▶ [Task requirements]: Using the listing below, please print exactly the lines from the one with "Image resolution: width=450" through the one with "Click the Facebook icon in header". Leave out every picture.

=== Entries shown ===

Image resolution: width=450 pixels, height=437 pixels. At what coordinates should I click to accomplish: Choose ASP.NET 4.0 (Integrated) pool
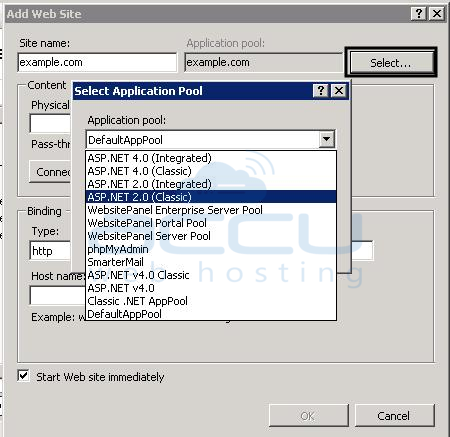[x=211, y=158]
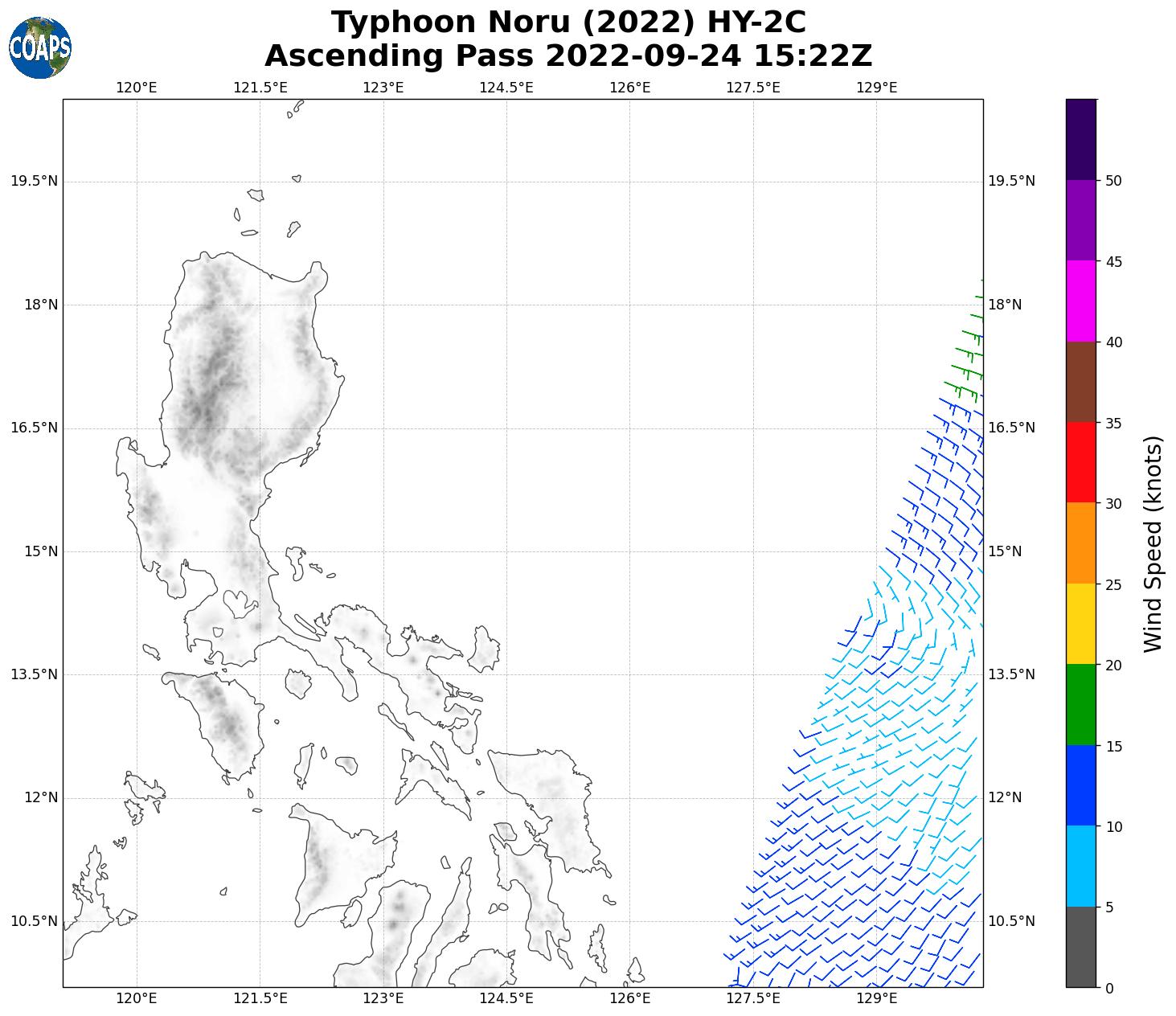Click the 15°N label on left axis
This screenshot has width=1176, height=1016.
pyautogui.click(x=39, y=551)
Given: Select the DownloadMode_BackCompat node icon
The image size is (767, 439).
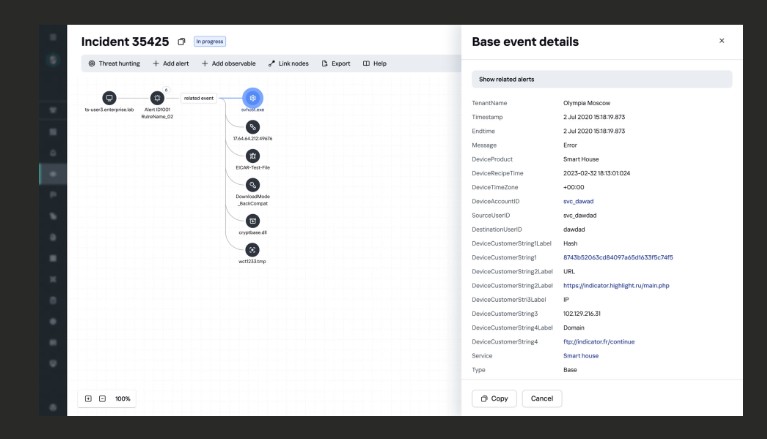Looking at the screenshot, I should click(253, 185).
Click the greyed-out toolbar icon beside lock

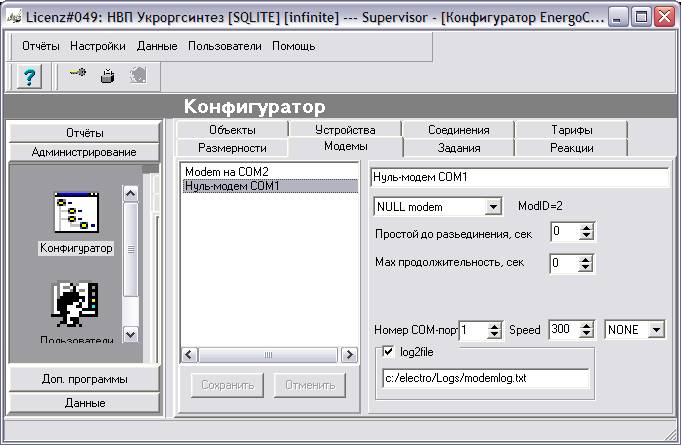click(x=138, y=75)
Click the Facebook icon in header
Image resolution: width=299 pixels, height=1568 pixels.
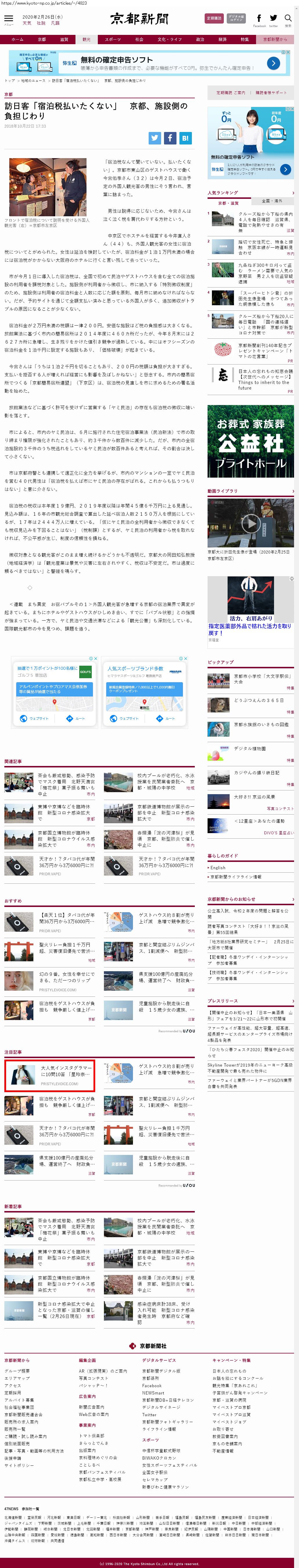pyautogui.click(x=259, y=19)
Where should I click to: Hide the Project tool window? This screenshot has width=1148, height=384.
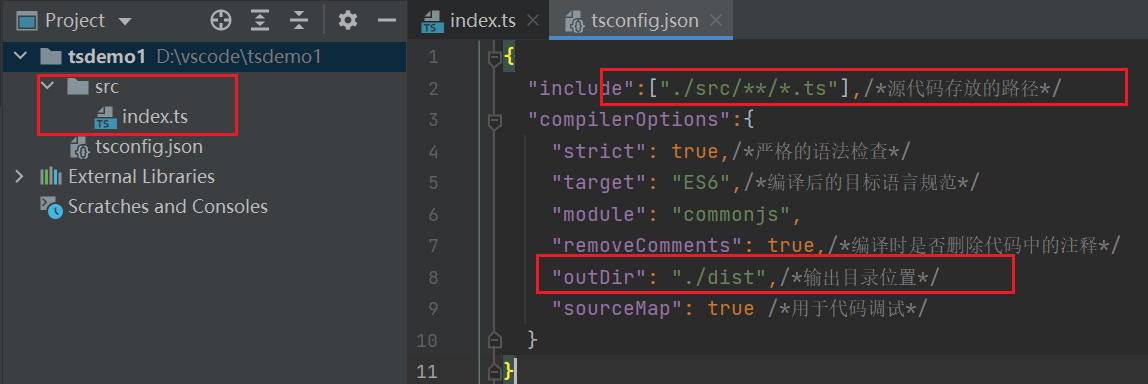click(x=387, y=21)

===
=== Entries shown ===

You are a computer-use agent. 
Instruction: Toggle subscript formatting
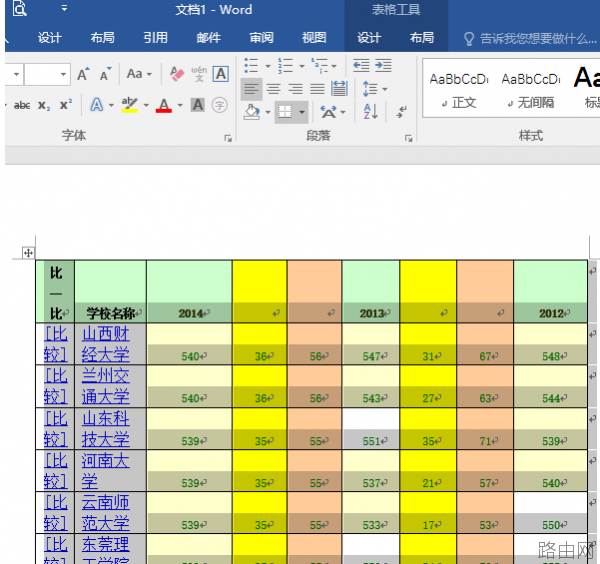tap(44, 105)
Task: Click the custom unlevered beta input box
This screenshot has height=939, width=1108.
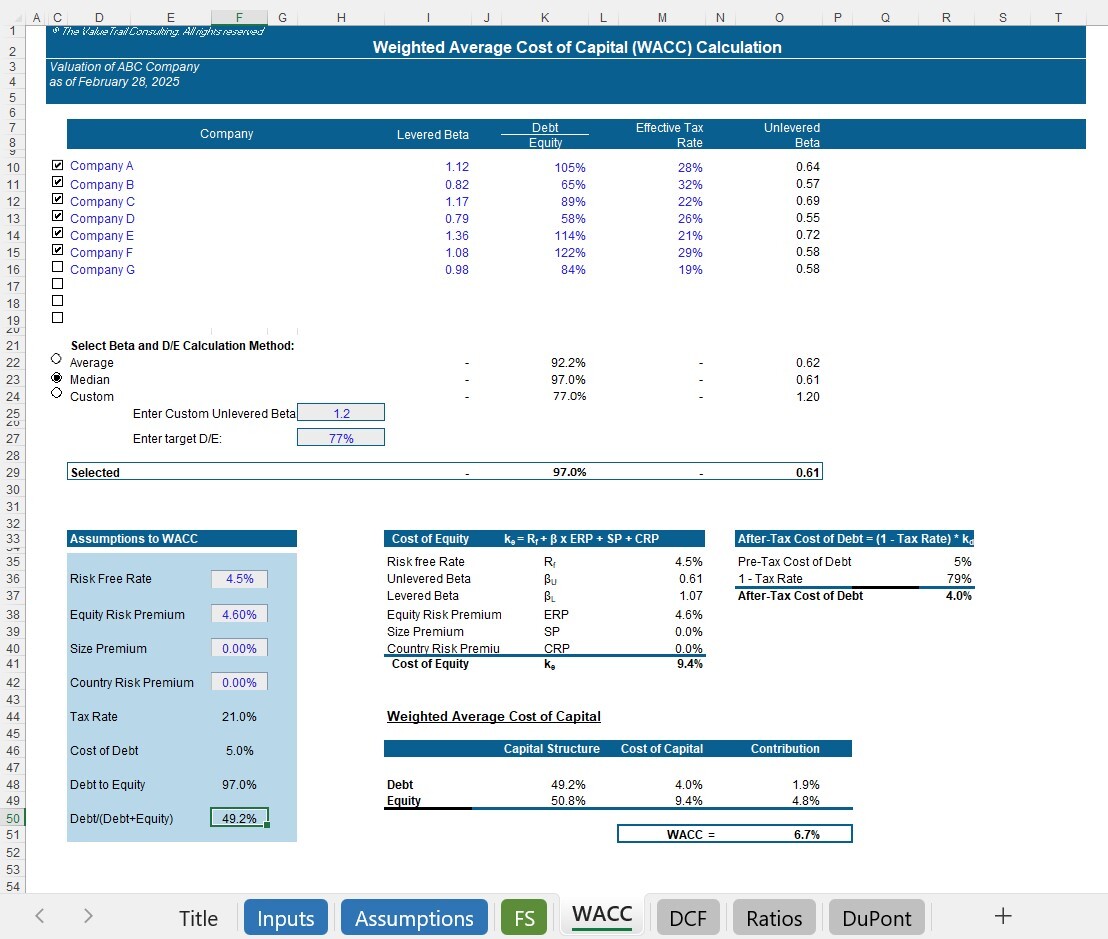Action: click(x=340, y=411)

===

▶ [Exercise output]:
Image resolution: width=450 pixels, height=437 pixels. At what coordinates should I click to accomplish: Choose ASP.NET 4.0 (Integrated) pool
[x=211, y=158]
Click the 15°N label on left axis
This screenshot has width=1176, height=1016.
pyautogui.click(x=39, y=551)
Given: Select the DownloadMode_BackCompat node icon
The image size is (767, 439).
Looking at the screenshot, I should click(253, 185).
Click the greyed-out toolbar icon beside lock

click(x=138, y=75)
Click the Facebook icon in header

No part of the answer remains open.